The Aquitania patrolled the Western Approaches until she collided with a merchant vessel called Canadian and had to return to Liverpool for repairs. In June 1915 she was used as a troop ship between Britain and Gallipoli. This saw her converted to a hospital ship after her third voyage to Gallipoli. She was painted white with Red Crosses and served as HS Aquitania until April 1916 when she was converted back to civilian use. Though as these conversions were finished she was again requisitioned by the Government as a hospital ship.
In December 1917 the Aquitania was used as a troop ship for American forces to carry them to the American Expeditionary Force to Europe making nine voyages and carrying a total of 60,000 US troops. After the Armistice the Aquitania was used to take home Canadian servicemen and then was converted back to a liner at the Tyne from November 1919 to June 1920. Prior to her return to Cunard she was converted from coal firing to oil burning.

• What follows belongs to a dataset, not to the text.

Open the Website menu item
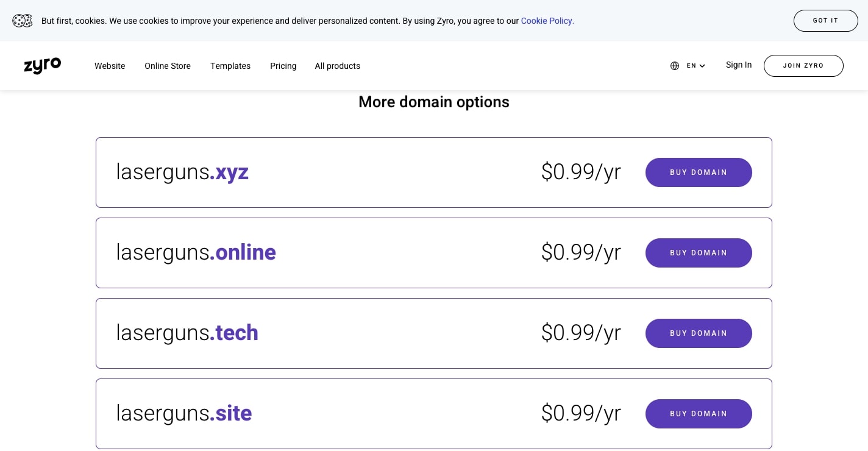Screen dimensions: 868x451 pos(110,66)
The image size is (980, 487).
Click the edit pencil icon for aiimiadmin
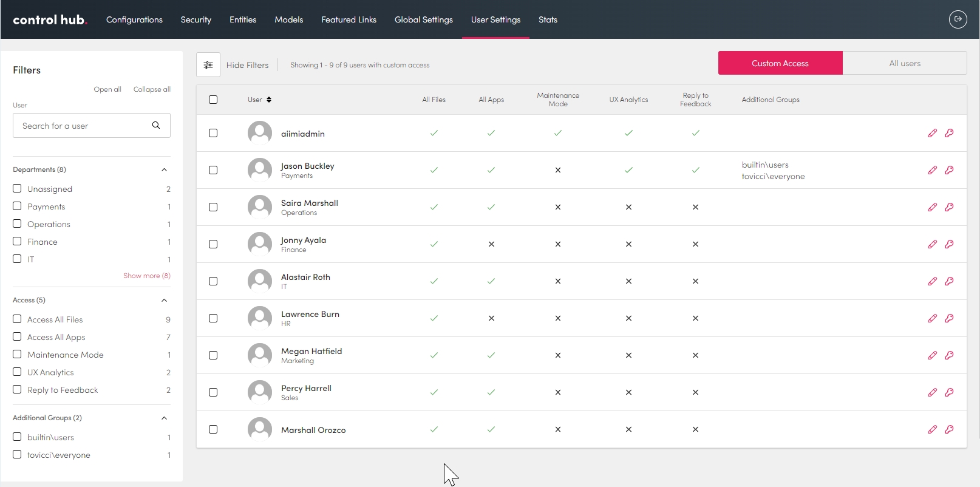[x=932, y=133]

In September 1939 the Aquitania was once more requisitioned as a troop ship during World War Two. In the post war years she again repatriated overseas troops to their homelands. In 1948 she was placed under charter by the Canadian Government to sail between the UK and Canada and this contract ended in December 1949. Cunard surveyed their once great liner and former hospital ship and troop ship and found that she would have been too expensive to convert her to the standard of modern liners. The Aquitania was broken up at the ship breaking yard in Gareloch on the 21 February 1950.
St Margaret of Scotland
The Great War hospital ship St Margaret of Scotland was unusual in that it was staffed by Scottish doctors, nurses and orderlies because the nation had raised £22,000 to equip her (cited in It's a Long Way to Tipperary: British and Irish Nurses in the Great War by Yvonne McEwen).
Lifeboat Drills
As part of their role aboard QAs had to learn lifeboat drills in case their ship was sunk, damaged or hit a mine. This involved learning to row the large lifeboats so that they could do this competently during any evacuation. Most QAs wore bathing costumes under their ward dresses and uniforms whilst aboard. Whilst on the ships nursing and medical personnel would wear their lifebelts, only taking them off when asleep.
Survival Tips
Nurses also had to quickly learn survival tips for evacuating their patients when abandoning ship during a bombing or torpedo attack. For example a patient who had a wooden leg splint would have to have it removed before evacuation because should he go into the water the wood of the leg brace would float and cause his upper body and head to go under the water and could make him drown.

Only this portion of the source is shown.